When I took over, I wanted to introduce version control, so I put the entire thing in a git repository hosted on Azure DevOps. I made use of LFS for most binary files. The entire repository is now about 10 GB in size (including the LFS objects). There is a deployment pipeline which just clones the repo and uploads the entire thing via FTP.

Recently, my company introduced an on premises GitLab installation and I talked to them about migrating the repository there. However, they don't support LFS for now and insist that my workflow is not the way git is meant to be used. Leaving aside the fact that I find their reasoning to be too dogmatic (Large binaries aren't supposed to be in git, LFS notwithstanding. If they are, you're doing it wrong.), I don't dispute that my workflow leaves a lot of room for improvement.
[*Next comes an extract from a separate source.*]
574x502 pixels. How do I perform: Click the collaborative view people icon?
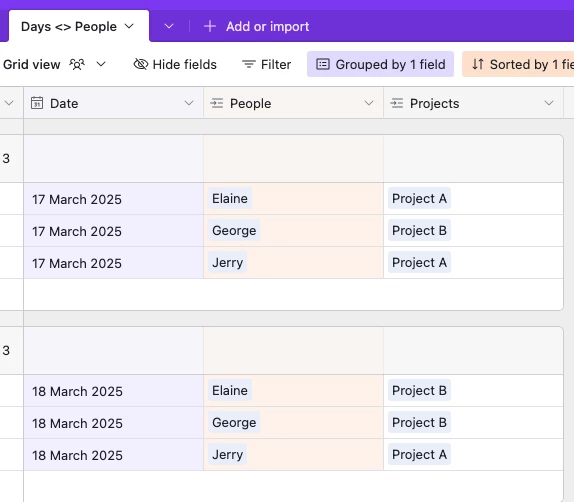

They're suggesting to put all of the binary assets in an external storage solution (e.g., Sharepoint) and have a deployment job in GitLab pull them when preparing a new of the web site.

This brings me to my actual question. Given these circumstances:

  • Static site, maintained by hand.
  • Binary assets at this time not available from any central source.
  • The assets are updated only very rarely.

Would it be an improvement to follow the GitLab admin's advice? Would you foresee any benefits to me as the site maintainer? If binary assets are no longer part of the repository, is there a way to keep track of asset versions as they relate to repository history?

I'm hoping this question is concrete enough not be a simple matter of opinion.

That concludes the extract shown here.